You mention that until the end of Muslim rule in the nineteenth century, Srinagar was known by its Persian name, Shahr-i-Kashmir. What role did Persian language and culture play in shaping the city’s Muslim identity?
I would not limit what you term the Persian language and culture to a particular community alone. Remember the first translation of Ramayana in Persian was undertaken in the court of the sultans of Kashmir in fifteenth century, much earlier than when a similar experiment took place under the patronage of Emperor Akbar. Go to the oriental Library in Srinagar and you will find numerous manuscripts of Persian poetry commissioned by Hindus living in the city. Occasionally, you may even find the owners’ notes on the margins. If you are a connoisseur of art and learning in, let’s say, 19th century Srinagar, you would definitively have a good understanding of Persian language, and would be rooted in localized version of the Persian culture. The chronograms for two of the earliest temples constructed in Srinagar following the Sikh conquest of Kashmir are in Persian, and they still exist.
Even the early Dogra rulers, both Maharaja Gulab Singh and Ranbir Singh patronized poets who wrote in Persian. During my research, I discovered an invitation card written on the wedding of Raja Hari Singh (future Maharaja Hari Singh) – it was in Persian.
And then, even today, if you attend a mehfil-maloud at a Sufi shrine, in a Khanqah or even at someone’s home, aside from the prayers which are in Arabic, the majority of the recitation is in Persian. Verses of masters such as Maulana Jami, Amir Khusroo and then our own native poets who wrote in Persian such as Khwaja Habib-al Lah Nowsheri.
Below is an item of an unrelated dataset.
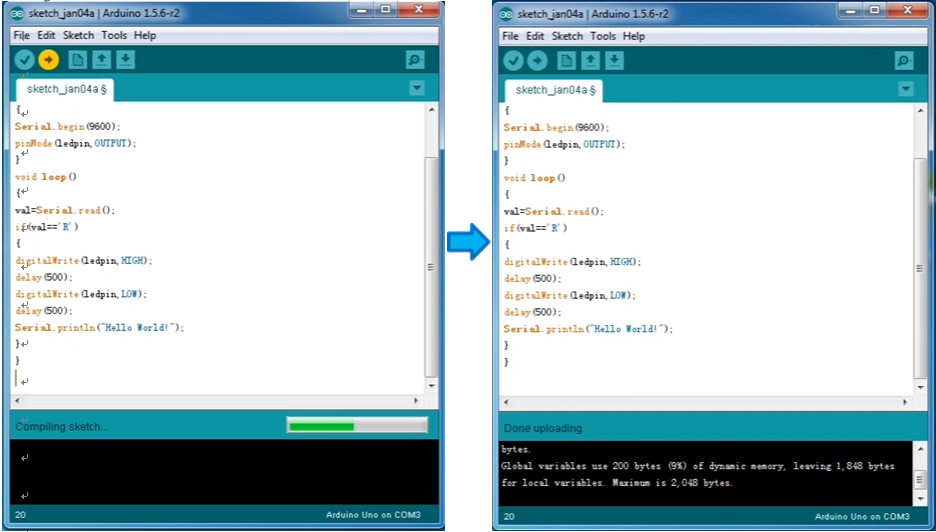This screenshot has width=936, height=532.
Task: Open Serial Monitor in right window
Action: [x=904, y=61]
Architecturally, the cities greatest monument, the Jamia Masjid is the prime example of synthesis of Persian and Kashmiri architectural traditions. This can be seen at some other sites too which, I have explained in my earlier book on architecture.
Do you believe that a popular history of Srinagar, and of Kashmir more broadly, should be part of the school curriculum in Jammu and Kashmir?
Unlike the years when I was growing up, the youth today, I would say especially those in their late teens and early twenties, show a remarkable interest in history. Much of this curiosity, however, is either a nostalgic venture into an imagined past or shaped by politicised readings, selectively amplified or distorted through social-media debates. In an era when even governments actively promote a particular ‘gaze at the past”, or let’s say select versions of history, accessible and researched popular histories have become indispensable. That is what I feel. Books that remain grounded in evidence and speak to a wide readership are not just desirable; they are a societal necessity.
Now speaking about school curriculum, should it be done? Yes. Will such a venture make a difference? Yes. Can it be done? To be honest given how history courses have been redesigned from school to graduate level, I believe it’s a near impossible task. And what is difficult in the rest of the country, seems rather impossible here. But then, let’s hope.
Majid Maqbool is an independent journalist based in Kashmir.